Он ненавидел меня. Ненавидел? Издалека я все продолжаю бороться против его дружбы с Роки. Я борюсь, словно колдун, который хочет развеять чары, разрушить заклятие, наложенное соперником. Я борюсь, словно уже намеченная, избранная для заклания, схваченная жертва. Я борюсь неподвижно, одним лишь своим напряженным, неслабеющим вниманием. Я жду. Гроза разразится позже. Я ожесточился. Я борюсь. Булькена и Роки связывает соучастие. Значит, еще более тесное соучастие — соучастие в убийстве? — должно связать меня с ним. Я хотел бы взять на себя убийство Аркамона и разделить ужас этого преступления с Булькеном. Но одна мысль продолжает меня тревожить: в литературе неоднократно использовался сюжет о том, как некий сильный, влиятельный человек оказывался подавлен и подмят каким-нибудь ничтожеством, и даже если в этой связке именно я окажусь тем самым, сильным и влиятельным, судьба-насмешница все извратит, и Булькен предпочтет Роки. В конце концов я знаю, что никогда не смогу совладать с ним, потому что он был привязан к Булькену, потому что еще до знакомства со мной и до самого конца они защищали свою связь, защищали от перешептывания и перемигивания приятелей.
День был мрачным, но и его пронзило одно мгновение счастья: этим же утром мне передали кусок кальки, на котором была изображена голова матроса в обрамлении спасательного круга. Это был образец наколки, который обошел накануне весь Централ, и больше пяти десятка заключенных, никак друг с другом не связанные, сделали себе такую татуировку.

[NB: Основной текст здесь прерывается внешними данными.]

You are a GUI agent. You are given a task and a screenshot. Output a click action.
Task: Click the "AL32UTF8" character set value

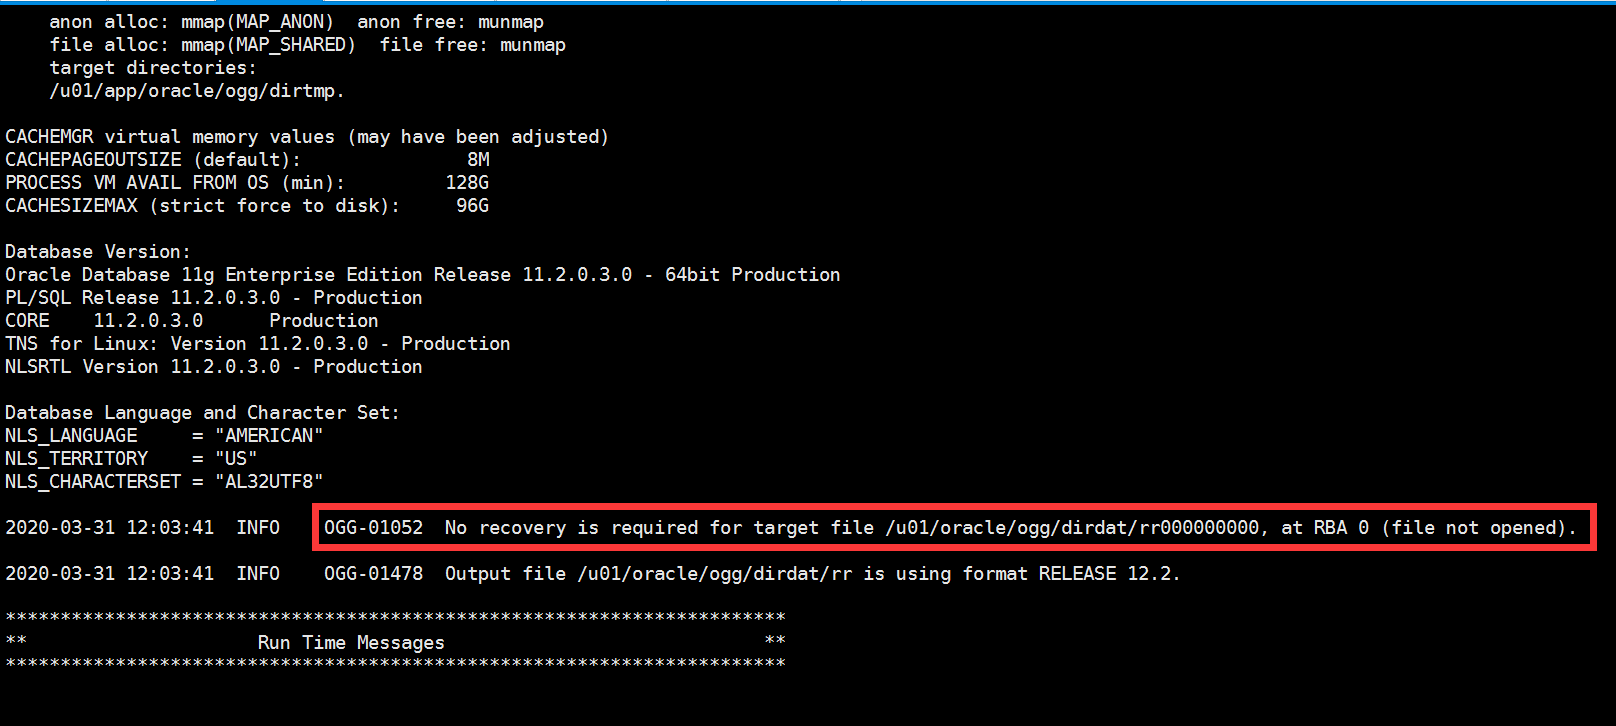(269, 482)
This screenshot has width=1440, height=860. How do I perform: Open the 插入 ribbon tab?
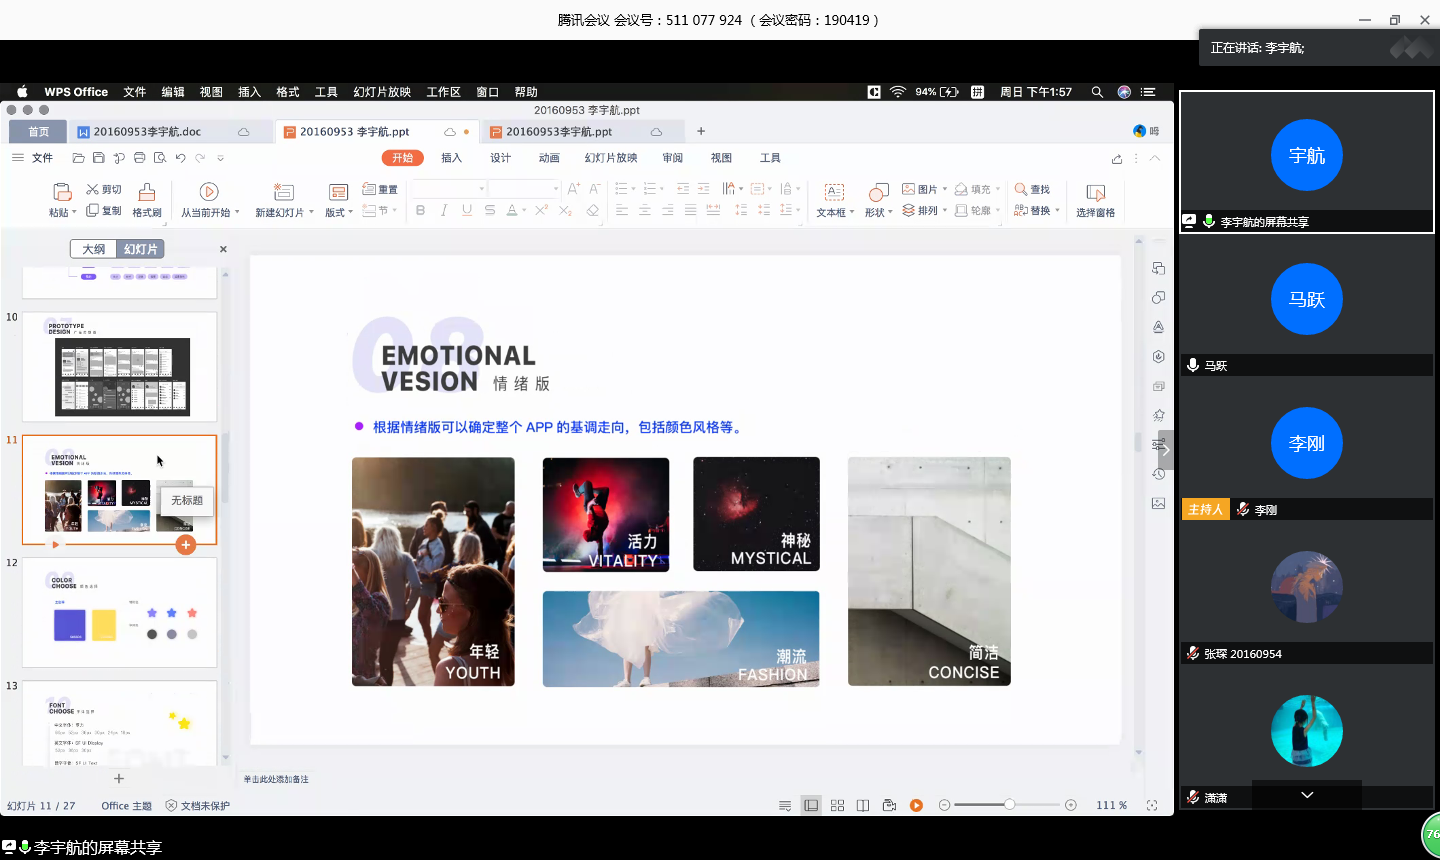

Тишину я переносил легко. Но вечером Дивер устроил так, что нас с ним заперли в одной камере. Должно быть, он, как и я, чувствовал, что нам с ним необходимо объединиться, чтобы вдвоем надеть траур по Аркамону. Когда он уснул, мышцы его расслабились, и то, что я покрывал поцелуями, казалось теперь всего лишь телом старой уставшей женщины. А я не понимал никогда, что поцелуй — это первобытная форма, выражающая желание укусить, и даже больше того — сожрать, не понимал до этого самого вечера, когда осознал, как боится Дивер своего преступления, и этот его страх покрыл бледностью его лицо, а его самого заставил замкнуться в своей скорлупе. Мне хотелось отхлестать его по щекам или плюнуть прямо в лицо. Но я любил его. Я обнял его, сжав так крепко, что едва не задушил, я поцеловал его поцелуем самым свирепым — потребовавшим, чтобы я выплеснул в нем весь свой запас ярости и злобы — которым когда-либо в своей жизни кого-то целовал. Я познал наслаждение власти над ним, наконец-то! Я был самым сильным не только морально, но и физически, потому что страх и стыд ослабили его мышцы. И, сжимая его в объятиях, я лег на него, чтобы скрыть его стыд. Помню, что даже позаботился о том, чтобы покрыть его всем телом, потом складками своей одежды, которая приобрела вдруг благородство савана или роскошной античной тоги, я спрятал его голову под свое крыло, чтобы мир не увидел убогости и униженности этого самца. Мы исполнили нечто, похожее на обряд золотой свадьбы горестных супругов, которые любят друг друга уже не в радости, но в горе. Мы ждали пятнадцать лет, пытаясь отыскать друг друга в ком-то еще, со дня моего отъезда из Меттре, когда он попал в спецблок за какую-то мальчишескую провинность.